SUPPLIED RECORDS:
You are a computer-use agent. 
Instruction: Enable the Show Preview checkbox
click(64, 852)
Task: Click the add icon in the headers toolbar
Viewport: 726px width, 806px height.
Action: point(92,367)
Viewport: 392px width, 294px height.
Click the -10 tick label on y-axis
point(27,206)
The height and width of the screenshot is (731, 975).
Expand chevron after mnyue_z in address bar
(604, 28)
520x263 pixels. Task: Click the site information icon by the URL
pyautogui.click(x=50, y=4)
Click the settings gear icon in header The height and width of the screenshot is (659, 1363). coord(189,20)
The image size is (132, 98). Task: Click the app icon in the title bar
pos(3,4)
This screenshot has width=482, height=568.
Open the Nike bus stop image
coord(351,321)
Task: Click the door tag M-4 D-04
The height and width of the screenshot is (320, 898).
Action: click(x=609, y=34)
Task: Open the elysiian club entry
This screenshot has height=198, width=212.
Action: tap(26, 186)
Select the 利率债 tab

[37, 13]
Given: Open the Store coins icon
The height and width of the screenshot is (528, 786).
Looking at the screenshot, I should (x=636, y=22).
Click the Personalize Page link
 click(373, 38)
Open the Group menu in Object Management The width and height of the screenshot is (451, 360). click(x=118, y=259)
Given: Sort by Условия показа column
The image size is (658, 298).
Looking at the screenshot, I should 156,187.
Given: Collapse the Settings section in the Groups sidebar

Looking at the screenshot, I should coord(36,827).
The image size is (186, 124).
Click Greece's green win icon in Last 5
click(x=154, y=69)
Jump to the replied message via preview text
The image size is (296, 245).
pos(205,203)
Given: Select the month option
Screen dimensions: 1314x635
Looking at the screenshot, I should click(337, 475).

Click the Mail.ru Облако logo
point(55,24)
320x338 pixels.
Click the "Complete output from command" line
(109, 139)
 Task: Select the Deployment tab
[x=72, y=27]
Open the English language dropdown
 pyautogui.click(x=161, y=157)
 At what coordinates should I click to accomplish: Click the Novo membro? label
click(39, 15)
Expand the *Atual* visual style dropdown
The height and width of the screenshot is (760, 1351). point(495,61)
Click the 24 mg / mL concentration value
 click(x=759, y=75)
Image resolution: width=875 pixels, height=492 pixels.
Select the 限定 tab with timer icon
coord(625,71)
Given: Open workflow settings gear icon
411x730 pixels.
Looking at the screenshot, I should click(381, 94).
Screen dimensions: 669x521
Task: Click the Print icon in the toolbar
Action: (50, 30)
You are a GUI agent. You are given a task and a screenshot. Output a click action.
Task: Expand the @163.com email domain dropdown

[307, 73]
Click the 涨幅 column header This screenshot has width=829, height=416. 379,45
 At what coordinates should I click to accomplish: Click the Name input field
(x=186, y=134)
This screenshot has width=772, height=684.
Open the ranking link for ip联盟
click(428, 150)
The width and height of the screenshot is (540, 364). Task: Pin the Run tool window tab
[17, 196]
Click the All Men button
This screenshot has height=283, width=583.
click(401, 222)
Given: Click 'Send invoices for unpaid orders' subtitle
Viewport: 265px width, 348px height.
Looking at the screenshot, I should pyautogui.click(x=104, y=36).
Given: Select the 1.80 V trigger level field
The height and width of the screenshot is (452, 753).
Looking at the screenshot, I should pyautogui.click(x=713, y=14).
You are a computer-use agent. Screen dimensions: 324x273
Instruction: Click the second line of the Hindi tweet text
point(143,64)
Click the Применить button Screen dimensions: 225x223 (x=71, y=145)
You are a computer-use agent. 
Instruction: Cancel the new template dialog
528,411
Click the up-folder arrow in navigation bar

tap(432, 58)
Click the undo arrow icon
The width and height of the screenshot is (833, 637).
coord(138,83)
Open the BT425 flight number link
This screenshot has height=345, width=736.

ABOUT THIS TASK: From the records above, count how many lines hold the string "button", then give only that number.

WRITTEN RESPONSE: 2